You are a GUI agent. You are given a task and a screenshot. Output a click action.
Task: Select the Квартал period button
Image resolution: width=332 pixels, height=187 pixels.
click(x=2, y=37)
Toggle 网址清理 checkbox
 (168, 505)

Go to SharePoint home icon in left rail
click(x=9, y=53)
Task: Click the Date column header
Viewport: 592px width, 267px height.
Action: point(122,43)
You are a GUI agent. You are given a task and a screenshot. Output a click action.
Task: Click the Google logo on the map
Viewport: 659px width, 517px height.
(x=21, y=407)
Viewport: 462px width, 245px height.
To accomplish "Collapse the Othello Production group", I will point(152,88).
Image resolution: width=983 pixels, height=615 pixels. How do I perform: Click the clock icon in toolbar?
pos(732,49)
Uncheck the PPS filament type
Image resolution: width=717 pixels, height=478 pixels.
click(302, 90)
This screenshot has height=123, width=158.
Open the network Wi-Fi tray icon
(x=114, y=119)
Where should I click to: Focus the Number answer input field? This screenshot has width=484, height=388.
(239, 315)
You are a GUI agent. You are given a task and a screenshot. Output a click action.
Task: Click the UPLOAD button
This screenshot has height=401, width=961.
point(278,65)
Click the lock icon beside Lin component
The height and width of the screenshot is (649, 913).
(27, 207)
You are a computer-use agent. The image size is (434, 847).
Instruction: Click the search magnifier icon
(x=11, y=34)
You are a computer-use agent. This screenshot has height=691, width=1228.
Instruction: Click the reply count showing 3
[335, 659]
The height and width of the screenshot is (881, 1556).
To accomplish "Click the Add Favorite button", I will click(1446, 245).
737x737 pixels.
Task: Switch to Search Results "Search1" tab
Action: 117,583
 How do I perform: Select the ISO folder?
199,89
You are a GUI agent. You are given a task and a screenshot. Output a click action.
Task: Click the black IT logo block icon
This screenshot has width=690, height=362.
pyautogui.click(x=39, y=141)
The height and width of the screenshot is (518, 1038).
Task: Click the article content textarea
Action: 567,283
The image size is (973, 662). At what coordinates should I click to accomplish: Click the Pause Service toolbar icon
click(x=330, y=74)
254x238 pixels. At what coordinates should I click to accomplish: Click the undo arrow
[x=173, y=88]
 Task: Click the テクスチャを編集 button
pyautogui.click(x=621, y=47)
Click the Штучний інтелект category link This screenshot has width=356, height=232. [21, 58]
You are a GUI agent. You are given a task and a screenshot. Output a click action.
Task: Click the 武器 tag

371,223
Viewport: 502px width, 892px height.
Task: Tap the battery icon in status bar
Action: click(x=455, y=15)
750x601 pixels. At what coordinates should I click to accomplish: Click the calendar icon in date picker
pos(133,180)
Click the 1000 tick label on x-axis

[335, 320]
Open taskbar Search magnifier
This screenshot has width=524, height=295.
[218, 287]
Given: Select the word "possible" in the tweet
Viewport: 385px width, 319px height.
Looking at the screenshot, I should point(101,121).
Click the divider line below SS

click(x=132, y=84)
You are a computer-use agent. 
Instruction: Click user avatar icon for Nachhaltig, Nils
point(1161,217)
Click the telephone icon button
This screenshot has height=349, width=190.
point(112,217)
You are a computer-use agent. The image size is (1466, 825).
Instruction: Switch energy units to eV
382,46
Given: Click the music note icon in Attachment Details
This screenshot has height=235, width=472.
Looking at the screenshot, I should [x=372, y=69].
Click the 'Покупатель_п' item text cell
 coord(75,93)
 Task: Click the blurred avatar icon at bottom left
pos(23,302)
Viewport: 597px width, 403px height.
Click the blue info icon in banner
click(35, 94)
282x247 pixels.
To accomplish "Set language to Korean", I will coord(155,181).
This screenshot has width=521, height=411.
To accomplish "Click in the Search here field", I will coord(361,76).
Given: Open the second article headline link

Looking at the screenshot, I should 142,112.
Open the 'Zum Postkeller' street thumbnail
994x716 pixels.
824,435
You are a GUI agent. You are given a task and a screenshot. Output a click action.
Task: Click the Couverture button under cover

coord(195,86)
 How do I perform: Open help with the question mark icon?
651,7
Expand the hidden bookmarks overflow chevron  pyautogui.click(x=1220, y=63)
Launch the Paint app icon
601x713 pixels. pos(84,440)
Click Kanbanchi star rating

_Work task_
Using the entries shown above, reproduce verbatim the lines from the line bearing "Where should I" to the line bearing "Task: Click the UPLOAD button", inclusive.

_Exercise response_
Where should I click to: Focus the Number answer input field? This screenshot has width=484, height=388.
(239, 315)
You are a GUI agent. You are given a task and a screenshot. Output a click action.
Task: Click the UPLOAD button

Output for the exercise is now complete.